What an interesting week this is.
On 25 February 1475 Edward, son of the Duke of Clarence and Isabel Neville, was born. He already had an elder sister, Margaret, although two other siblings died in infancy. By his third birthday, Edward had lost both his parents and his father’s attainder barred him from succeeding to the Dukedom or the crown, however he did receive his maternal titles as Earl of Warwick and Salisbury. He became a ward of the Marquess of Dorset, then Constable of the Tower, leading to rumours that he was held there at some time. When the Three Estates petitioned Richard III to take the throne in 1483, Edward joined his household at Sheriff Hutton and is rumoured to have become Richard’s heir the following year.
On the accession of Henry “Tudor”, he was moved to the Tower and left it only three times: once for display in 1487, once in November 1499 to be tried at Westminster for plotting with his possible cousin “Perkin Warbeck” to escape and the following week to be beheaded at Tower Hill. By 1492, he was the only known remaining legitimate Plantagenet as Margaret had married.

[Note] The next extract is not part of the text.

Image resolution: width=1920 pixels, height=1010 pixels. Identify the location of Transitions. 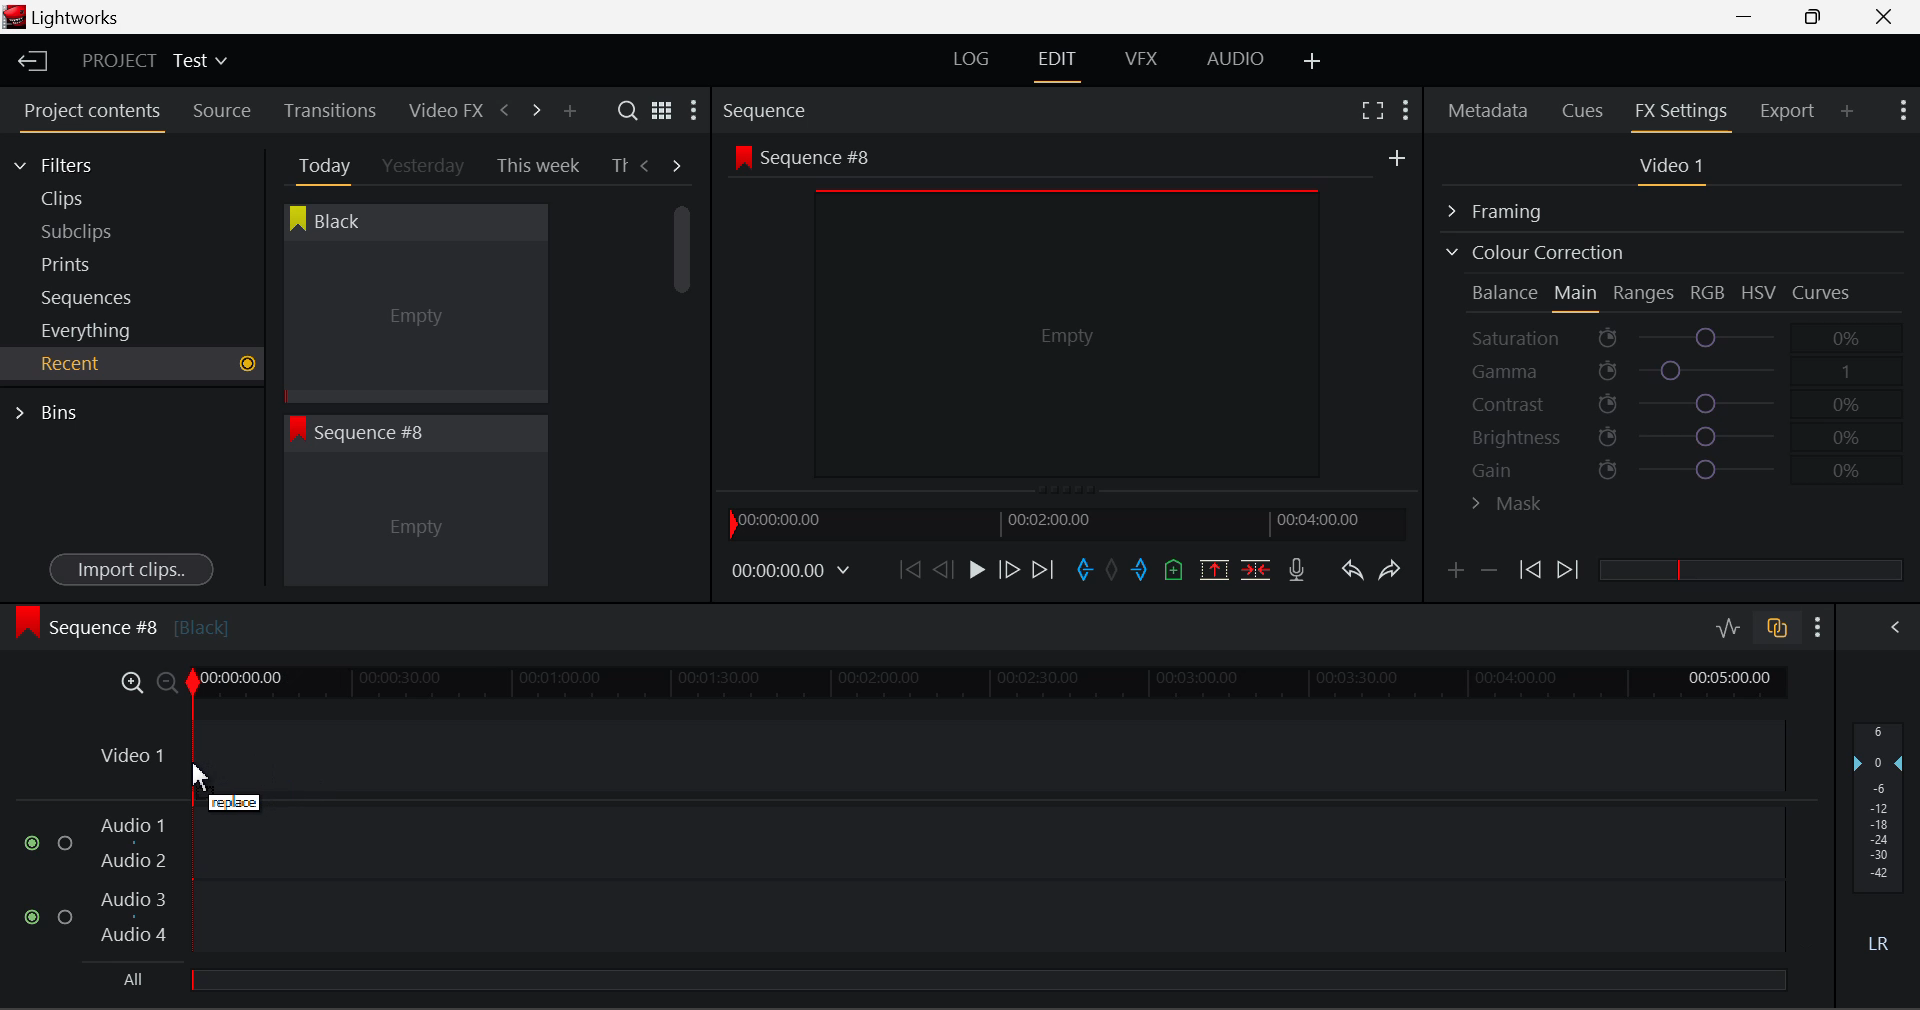
(330, 110).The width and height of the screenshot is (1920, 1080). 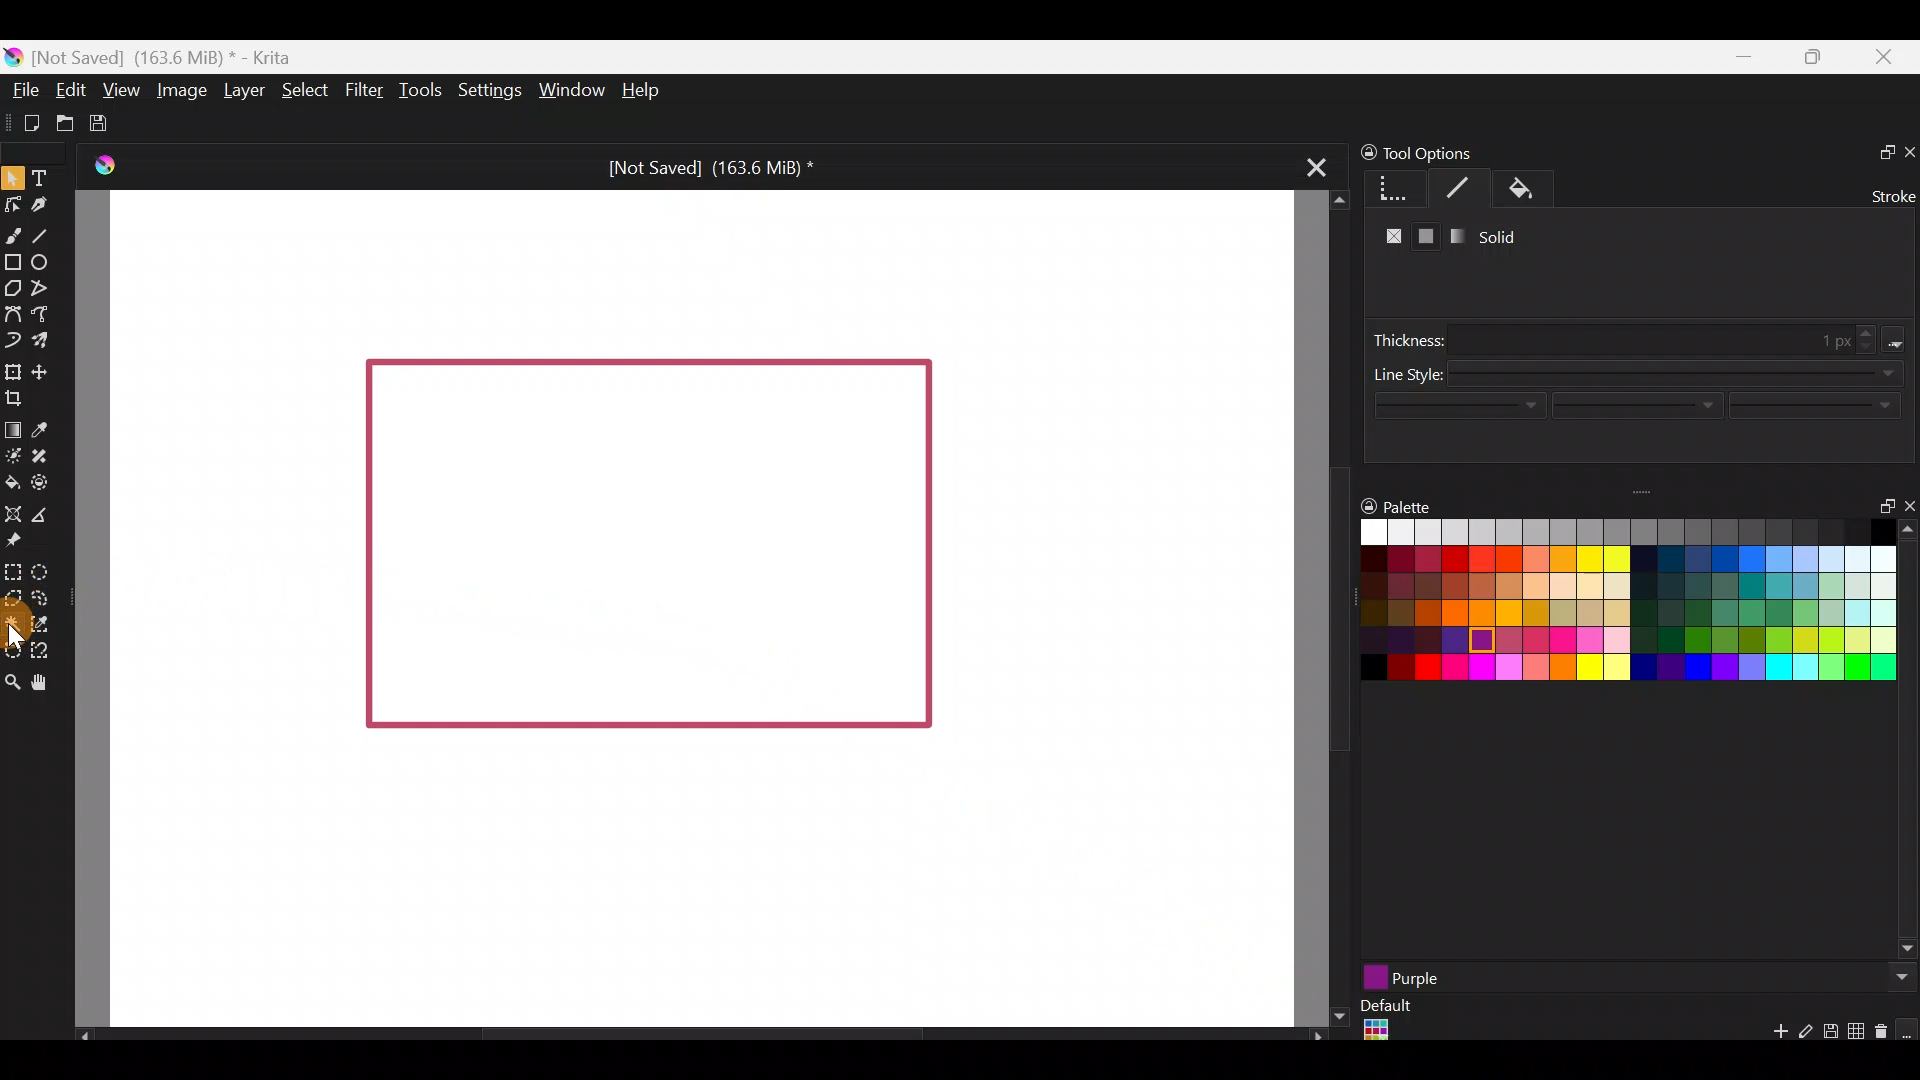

On 24 February 1525 Richard de la Pole, the “White Rose” soi-disant Earl of Suffolk, was killed at the siege of Pavia fighting for France. He had been born in about 1480 to John de la Pole, Duke of Suffolk, and Elizabeth of York. He left for France and then Hungary in 1504, first with his brother Edmund but then alone when Edmund was captured by subterfuge and subsequently executed. Richard then took a command in the French army and planned an invasion of England, but this was deferred after a treaty. He then moved to Lorraine, thwarting an attempted assassination by a “Tudor” agent (Alamire) and then took part in the 1523-5 phase of the Italian (Valois-Habsburg) Wars under Francois I.
His years in Lorraine are intriguing in that someone claiming to be his daughter (Marguerite) was born there. Although Richard came from a large family, only Edmund of his siblings is known to have had issue- and his daughter became a nun.